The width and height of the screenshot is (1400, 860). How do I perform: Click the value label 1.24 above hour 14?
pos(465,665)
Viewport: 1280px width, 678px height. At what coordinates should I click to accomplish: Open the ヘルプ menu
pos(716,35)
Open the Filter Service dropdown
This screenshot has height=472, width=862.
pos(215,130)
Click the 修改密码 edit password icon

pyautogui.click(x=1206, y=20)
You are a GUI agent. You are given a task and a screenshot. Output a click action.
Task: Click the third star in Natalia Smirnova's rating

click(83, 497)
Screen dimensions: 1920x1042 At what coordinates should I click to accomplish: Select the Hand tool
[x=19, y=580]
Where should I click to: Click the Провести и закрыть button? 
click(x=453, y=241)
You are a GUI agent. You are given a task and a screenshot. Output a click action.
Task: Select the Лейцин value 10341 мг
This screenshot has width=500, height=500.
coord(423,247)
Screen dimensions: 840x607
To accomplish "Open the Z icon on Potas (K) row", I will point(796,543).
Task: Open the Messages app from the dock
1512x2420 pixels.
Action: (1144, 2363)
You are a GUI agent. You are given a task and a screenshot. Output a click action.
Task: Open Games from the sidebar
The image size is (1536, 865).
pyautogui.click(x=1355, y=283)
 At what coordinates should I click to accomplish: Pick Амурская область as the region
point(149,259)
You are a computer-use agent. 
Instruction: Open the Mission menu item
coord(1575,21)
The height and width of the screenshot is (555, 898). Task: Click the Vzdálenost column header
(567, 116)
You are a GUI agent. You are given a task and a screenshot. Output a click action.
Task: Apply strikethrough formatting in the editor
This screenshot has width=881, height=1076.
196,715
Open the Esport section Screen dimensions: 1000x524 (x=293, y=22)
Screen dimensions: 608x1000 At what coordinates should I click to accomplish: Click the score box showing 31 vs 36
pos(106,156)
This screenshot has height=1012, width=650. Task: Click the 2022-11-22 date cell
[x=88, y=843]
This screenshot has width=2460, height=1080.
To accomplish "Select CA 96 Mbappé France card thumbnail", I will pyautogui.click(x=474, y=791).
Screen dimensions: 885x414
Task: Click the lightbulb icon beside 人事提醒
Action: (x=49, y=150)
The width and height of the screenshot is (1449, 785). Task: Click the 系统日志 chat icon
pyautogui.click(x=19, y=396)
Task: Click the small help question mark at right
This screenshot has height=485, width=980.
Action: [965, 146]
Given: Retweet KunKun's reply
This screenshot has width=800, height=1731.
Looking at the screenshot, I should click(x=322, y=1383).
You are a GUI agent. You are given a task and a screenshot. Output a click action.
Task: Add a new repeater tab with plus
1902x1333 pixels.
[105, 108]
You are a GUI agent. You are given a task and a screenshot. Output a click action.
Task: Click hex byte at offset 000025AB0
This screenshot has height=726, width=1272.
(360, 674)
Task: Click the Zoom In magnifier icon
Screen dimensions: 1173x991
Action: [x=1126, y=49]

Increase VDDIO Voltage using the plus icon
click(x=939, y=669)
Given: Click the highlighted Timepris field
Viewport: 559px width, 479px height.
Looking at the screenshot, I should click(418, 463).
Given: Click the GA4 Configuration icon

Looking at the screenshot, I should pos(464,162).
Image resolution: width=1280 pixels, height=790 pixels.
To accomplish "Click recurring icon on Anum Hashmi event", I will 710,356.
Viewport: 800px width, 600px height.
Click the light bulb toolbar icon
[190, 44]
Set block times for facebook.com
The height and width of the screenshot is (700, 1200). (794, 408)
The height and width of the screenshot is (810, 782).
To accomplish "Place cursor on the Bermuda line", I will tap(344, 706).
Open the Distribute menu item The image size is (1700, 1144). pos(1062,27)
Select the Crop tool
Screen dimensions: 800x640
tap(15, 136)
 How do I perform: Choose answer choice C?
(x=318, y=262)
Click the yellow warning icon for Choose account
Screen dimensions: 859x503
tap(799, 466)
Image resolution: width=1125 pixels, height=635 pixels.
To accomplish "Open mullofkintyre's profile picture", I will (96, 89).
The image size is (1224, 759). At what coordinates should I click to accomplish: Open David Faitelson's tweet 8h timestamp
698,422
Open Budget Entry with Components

# Problem details
I'd like an exact copy of the lines above, from the very first one through the line that contains "Open the Esport", with nothing else added.

# Response to the task
The width and height of the screenshot is (1400, 860). How do I perform: Click the value label 1.24 above hour 14?
pos(465,665)
Viewport: 1280px width, 678px height. At what coordinates should I click to accomplish: Open the ヘルプ menu
pos(716,35)
Open the Filter Service dropdown
This screenshot has height=472, width=862.
pos(215,130)
Click the 修改密码 edit password icon

pyautogui.click(x=1206, y=20)
You are a GUI agent. You are given a task and a screenshot. Output a click action.
Task: Click the third star in Natalia Smirnova's rating

click(83, 497)
Screen dimensions: 1920x1042 At what coordinates should I click to accomplish: Select the Hand tool
[x=19, y=580]
Where should I click to: Click the Провести и закрыть button? 
click(x=453, y=241)
You are a GUI agent. You are given a task and a screenshot. Output a click action.
Task: Select the Лейцин value 10341 мг
This screenshot has width=500, height=500.
coord(423,247)
Screen dimensions: 840x607
To accomplish "Open the Z icon on Potas (K) row", I will point(796,543).
Task: Open the Messages app from the dock
1512x2420 pixels.
Action: (1144, 2363)
You are a GUI agent. You are given a task and a screenshot. Output a click action.
Task: Open Games from the sidebar
The image size is (1536, 865).
pyautogui.click(x=1355, y=283)
 At what coordinates should I click to accomplish: Pick Амурская область as the region
point(149,259)
You are a computer-use agent. 
Instruction: Open the Mission menu item
coord(1575,21)
The height and width of the screenshot is (555, 898). Task: Click the Vzdálenost column header
(567, 116)
You are a GUI agent. You are given a task and a screenshot. Output a click action.
Task: Apply strikethrough formatting in the editor
This screenshot has width=881, height=1076.
196,715
Open the Esport section Screen dimensions: 1000x524 (x=293, y=22)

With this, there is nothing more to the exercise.